| The problem |
Could you copy exactly the lines from the one containing "The height and" through the last line of the records below, and nothing else?

| Information supplied |
_ _ _ _

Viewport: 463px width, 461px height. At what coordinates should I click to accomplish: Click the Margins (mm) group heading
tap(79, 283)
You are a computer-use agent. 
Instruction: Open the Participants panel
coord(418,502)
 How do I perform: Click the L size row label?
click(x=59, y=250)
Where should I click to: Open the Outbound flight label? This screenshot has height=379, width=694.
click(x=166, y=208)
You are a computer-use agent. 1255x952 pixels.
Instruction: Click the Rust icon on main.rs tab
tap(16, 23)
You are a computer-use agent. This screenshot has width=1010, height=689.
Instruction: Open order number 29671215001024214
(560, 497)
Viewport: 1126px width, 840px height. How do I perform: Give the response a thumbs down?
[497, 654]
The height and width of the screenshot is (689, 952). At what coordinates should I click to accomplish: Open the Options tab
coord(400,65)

_ _ _ _

| Exercise answer |
The height and width of the screenshot is (689, 952). At what coordinates should I click to accomplish: Open the Options tab
coord(400,65)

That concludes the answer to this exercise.